On top of the uncertainty associated with spotty funding, landscape architects working in areas like the South Bronx must take into account the community’s evolving relationship with parks and open space. For decades, the only park in Hunts Point was miles away from the peninsula’s residential core and smack dab in the middle of an industrial waste land. The park itself was really just an outgrowth of an ancient cemetery that offered too few opportunities for active recreation or creative re-use. Up until the opening of Hunts Point Riverside and Barretto Point parks a few years ago, folks in the neighborhood were simply not used to having open space within walking distance of home. With crime still a significant concern and local air quality impaired by fossil fuel emissions from nearby highways, spending time outdoors — even in a beautiful new park — can be a daunting proposition. That doesn’t mean that new parks in the South Bronx won’t be used if they’re built. It simply means that the ways in which new parks are used will continue to change as people grow more comfortable with spending time in them.

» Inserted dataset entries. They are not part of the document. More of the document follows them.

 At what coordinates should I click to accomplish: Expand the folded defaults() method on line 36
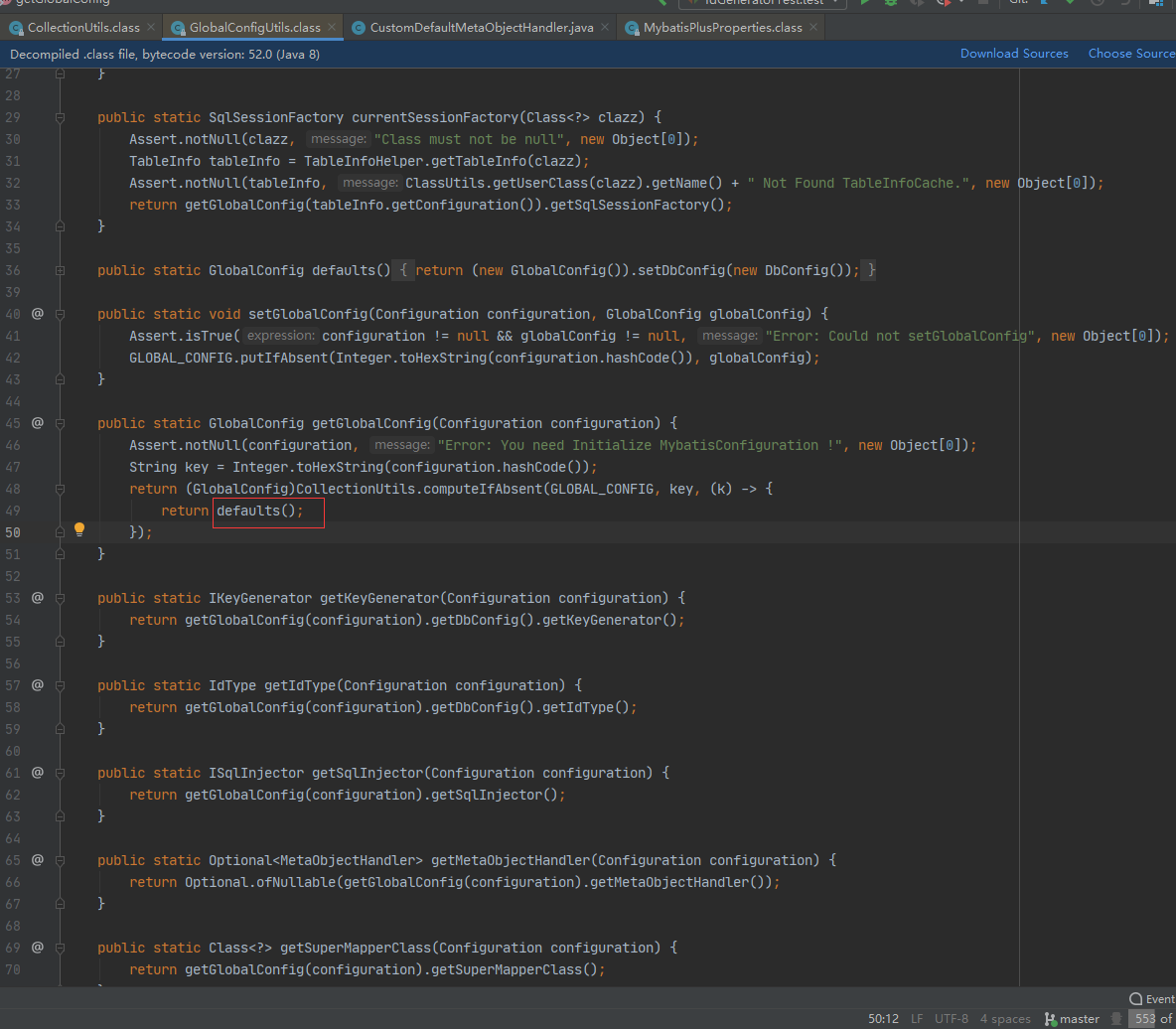[61, 270]
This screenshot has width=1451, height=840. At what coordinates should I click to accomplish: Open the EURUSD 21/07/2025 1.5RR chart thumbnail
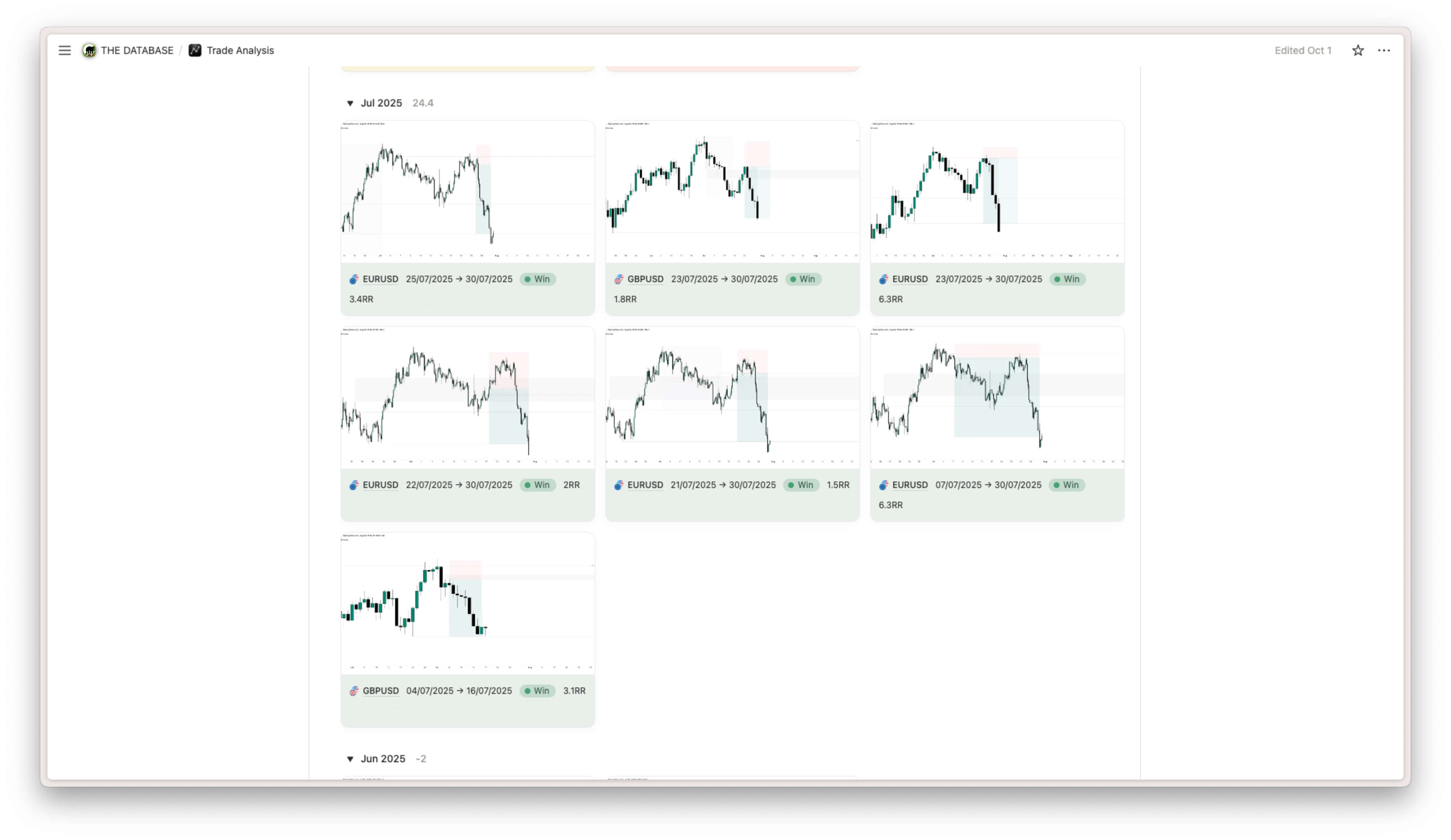click(x=732, y=397)
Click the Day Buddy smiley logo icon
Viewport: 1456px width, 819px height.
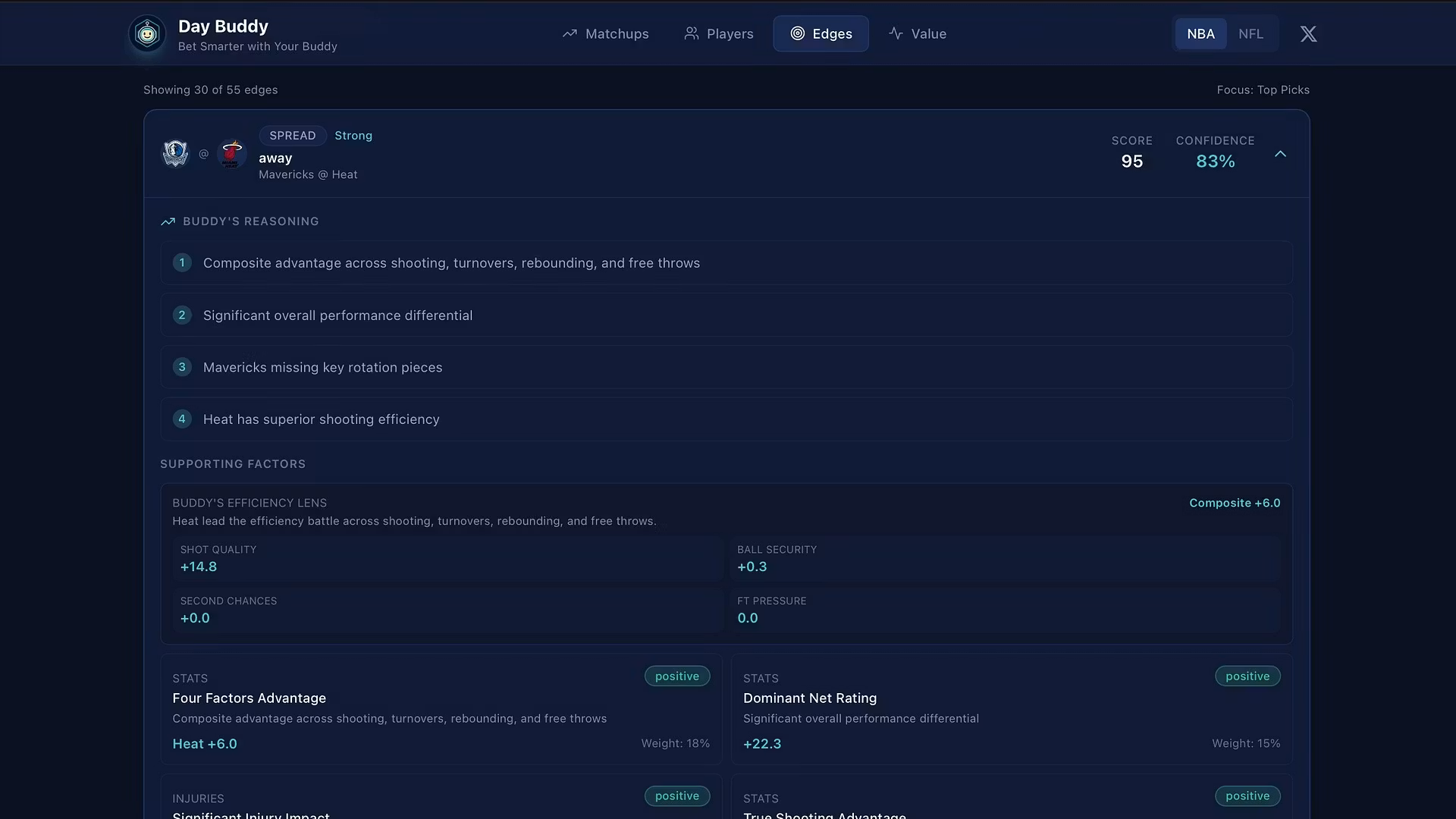147,33
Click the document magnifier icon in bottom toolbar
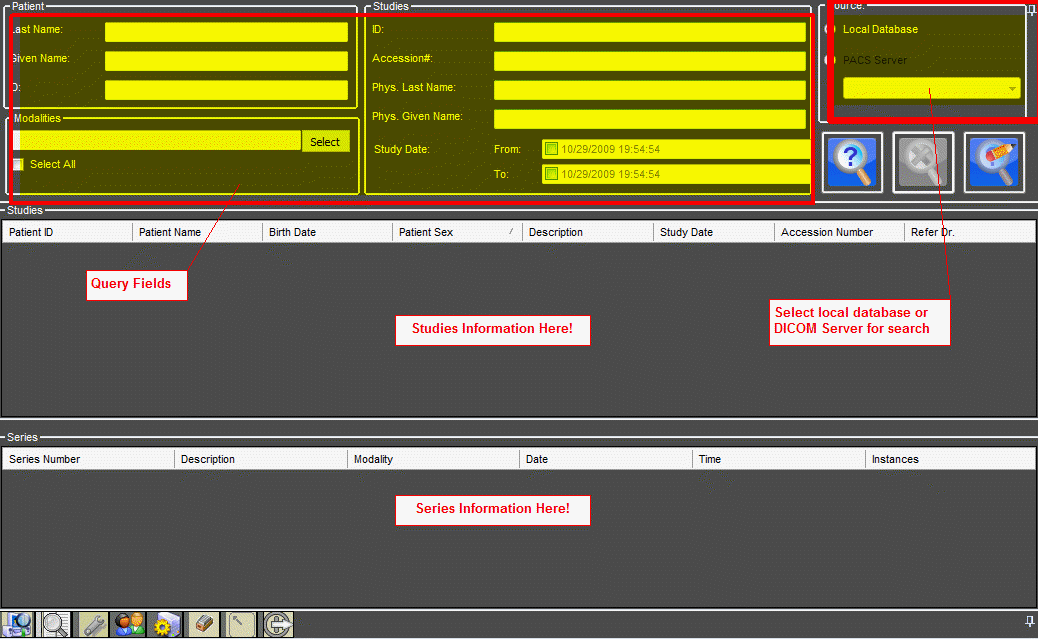1038x639 pixels. (56, 625)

This brings me to a great quote by Rem Koolhaas in the Waldheim piece. The quote refers to Koolhaas’ design for a new urban park in Paris that faced some of the same constraints I’ve outlined here (former industrial/commercial site, etc):
“It is safe to predict that during the life of the park, the program will undergo constant change and adjustment. The more the park works, the more it will be in a perpetual state of revision. The underlying principle of programmatic indeterminacy as a basis of the formal concept allows any shift, modification, replacement, or substitutions to occur without damaging the initial hypothesis.”
The quote speaks for itself, though I have to wonder what an open space designed for indeterminacy and change would actually look like, if only because that would be the primary concern for residents in any neighborhood slated for a major landscape redevelopment project. People want to see pictures. Before-and-after pictures, preferably. Show up to a community board meeting with complex (though visually stunning and beautiful) graphs and maps that describe the indeterminate evolution of a new park over time and you’ll end up getting booed off the stage. So how do you work around that contradiction? And is there a bigger role for communication designers to play than landscape architects in that part of the process? That’s something I want to explore.